Wednesday, May 30, 2007

Cricket: When you are too greedy...

BCCI is an example of how you will suffer when you are too greedy. Also, when your approach is not to build partnerships but opportunistic deal making and screwing the 'opponent'.

Jagmohan Dalmiya was a deal maker. He will care the least about the telecast partner or sponsor. He will not work out the nitty gritties. He will talk in terms of the larger number and leave the rest to sponsors and telecasters, who invariably suffer in the end.

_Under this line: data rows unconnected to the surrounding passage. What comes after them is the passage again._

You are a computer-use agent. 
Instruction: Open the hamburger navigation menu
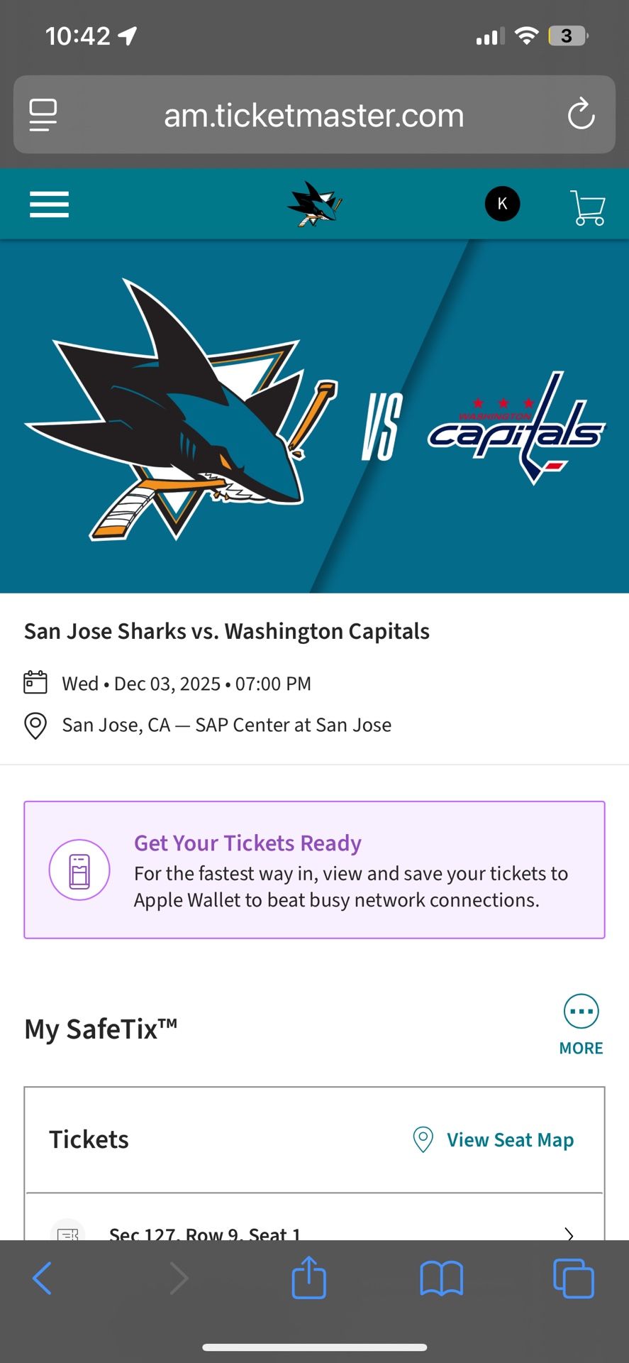coord(49,204)
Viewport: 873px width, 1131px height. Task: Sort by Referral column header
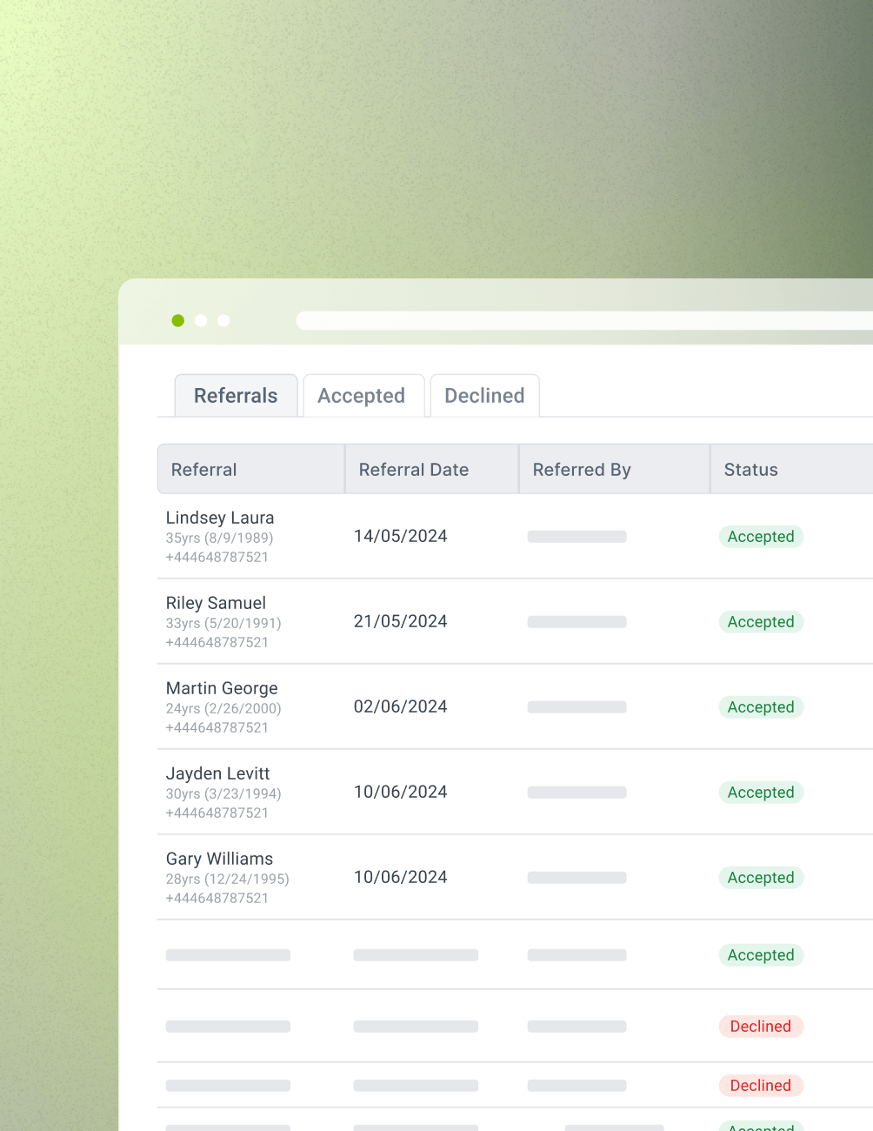tap(204, 470)
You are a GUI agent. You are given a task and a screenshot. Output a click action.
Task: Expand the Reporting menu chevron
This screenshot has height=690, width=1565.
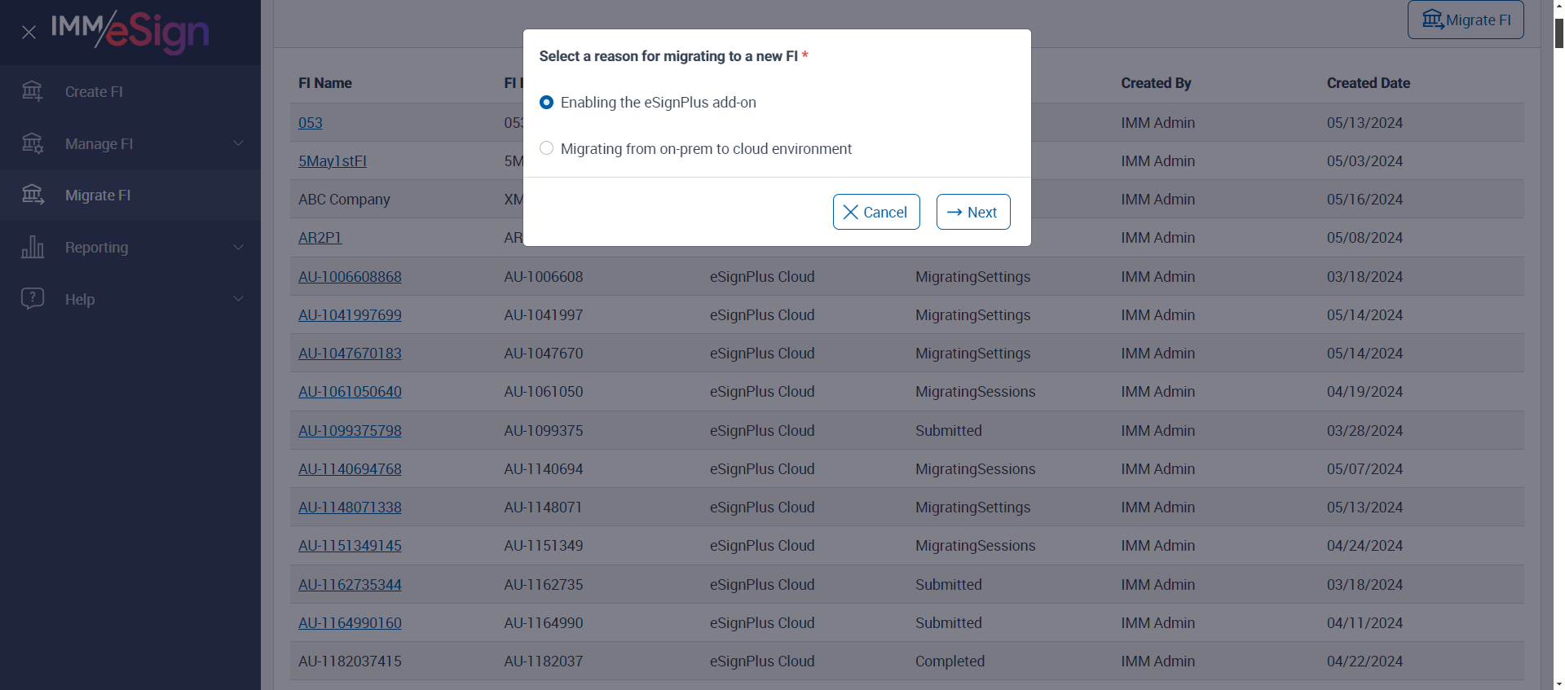pyautogui.click(x=238, y=247)
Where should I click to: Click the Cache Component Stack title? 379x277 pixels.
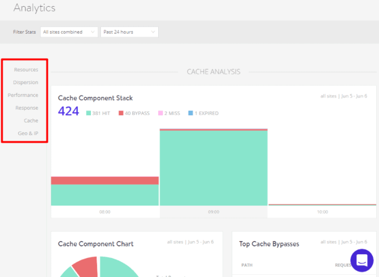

Lalit Modi, who replaced Dalmiya as the main negotiator for BCCI is just as arrogant. As long as Dalmiya was in BCCI - irrespective of whether he is the Secretary or President or Treasurer or whatever - he will discuss all the commercial deals. Modi is the equivalent. He is one of the several vice-presidents of BCCI and is entrusted with the television negotiations.

His dealing was downright harsh and Zee (after winning the overseas bid) even complained against Modi's behaviour.

With India's showing in World Cup downright pathetic and Indian Government's legislation on sharing TV feeds with Doordarshan on top, all of BCCI's partners are in trouble - which means BCCI is in trouble.

Nimbus has been renegotiating with BCCI and there seems to be some agreement with them on reducing their $612 million, 4-year rights deal. Zee, in the meantime, desperate for cricket, had talked about a separate professional league. Now, Zee has announced that it is cancelling a deal with BCCI for telecasting overseas cricket matches organized by BCCI.

When cricket is played in any of the full member countries, the host controls the television rights. If International cricket has to be played in any of the associate or affiliate member countries, the respective cricket association in that country has to stage the matches and will, in turn, own the telecast and other rights.

IMG/TWI exploited this later concept and organized matches in Toronto. Canadian Cricket Association was the organizer namesake. IMG/TWI did everything and pocketed a neat profit and paid small monies to Canadian Cricket Association. Sharjah (UAE Cricket Association) was WorldTel's property, but later became Bukhatir's Taj Television's.

BCCI hit upon this wonderful idea of cutting out the middlemen, and become the event organizer abroad to maximise its revenues. Alas, the team's poor performance, greedy and mindless deal have all come together to roost now.

BCCI can survive only by hiring sensible corporate managers who are also kind and decent and build a sustainable business and not be corporate thugs, who bully bidders into submission. Because, when you fall - as in cricket you always fall - you won't have any friends left. Like it is now for BCCI.